The Corner

Re: Old Fashioned But …

Yuval, as appealing as I think your tongue-in-cheek proposal is, since it underscores how outrageous a violation the HHS mandate is, I’m afraid anything that relies on the federal courts for interpretation should be a non-starter. Very clear constitutional commands that, for example, “Congress shall make no law … abridging the freedom of speech”, or that “the right of the people to keep and bear Arms, shall not be infringed,” or that “No state shall … deny any person within its jurisdiction the equal protection of the laws”, have not stopped courts from upholding campaign finance reform, prohibitions against gun possession, or racial preferences.

The federal courts are being reshaped by the Obama presidency, thanks to the disinclination of senate Republicans to block appointees. According to Wikipedia, 126 Obama judges now sit on the Supreme, Circuit and District Courts, and there may be as many as 101 more before his term ends in 2013.  I’m confident that the vast majority of Obama judges, maybe even all of them, would have no trouble holding that the HHS mandate (a) does not establish the Church of Obama as the state religion, and (b) being a neutral law of general application (i.e., it does not explicitly target religion in the text and applies to everyone equally), does not violate the First Amendment’s free-exercise clause. (I am not here addressing Ed’s arguments about the Religious Freedom Restoration Act; for now, I’m just talking about the Constitution. Also, while I believe that the mandate violates the First Amendment, we’re talking now about what Obama judges are apt to do.)

My own humble suggestion is that Congress enact a very simple bill that says, “The Patient Protection and Affordable Care Act, signed by the President on March 23, 2010, and all federal regulations promulgated pursuant thereto, are hereby repealed in their entirety.” This proposal emphasizes two crucial facts. First, the problem is not merely the mandate but the broader Obamacare statute: as the editors point out today, and James Capretta argued here two weeks ago, Obamacare gives the HHS secretary sweeping powers — often unreviewable powers — to issue all manner of healthcare dictates. The contraceptive/abortifacient mandate is only the beginning of what we’re going to see, especially if Obama is re-elected.

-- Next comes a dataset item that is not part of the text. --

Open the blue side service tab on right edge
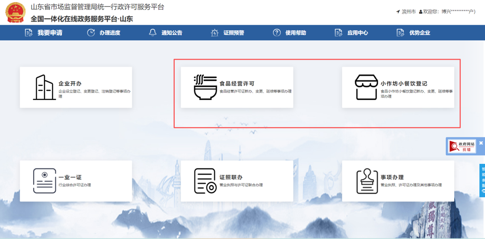The image size is (485, 239). point(482,180)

Second, as I’ve contended several times (see, e.g., here and here), Obamacare cries out for a political reversal — I think it a very iffy proposition that the Supreme Court will invalidate all or part of Obamacare, and no Republican president will be able to reverse the law by executive order. It must be repealed by statute — and there is no need to wait until a consensus is reached on what it should be replaced by, since repeal would just return us to the state of play on March 22, 2010, which was a lot better than what we’re now facing. The mandate should be a wake-up call to congressional Republicans that they need to be far more aggressive than they have been in making the 2012 election a referendum on Obamacare by forcing the president to veto a repeal — again and again.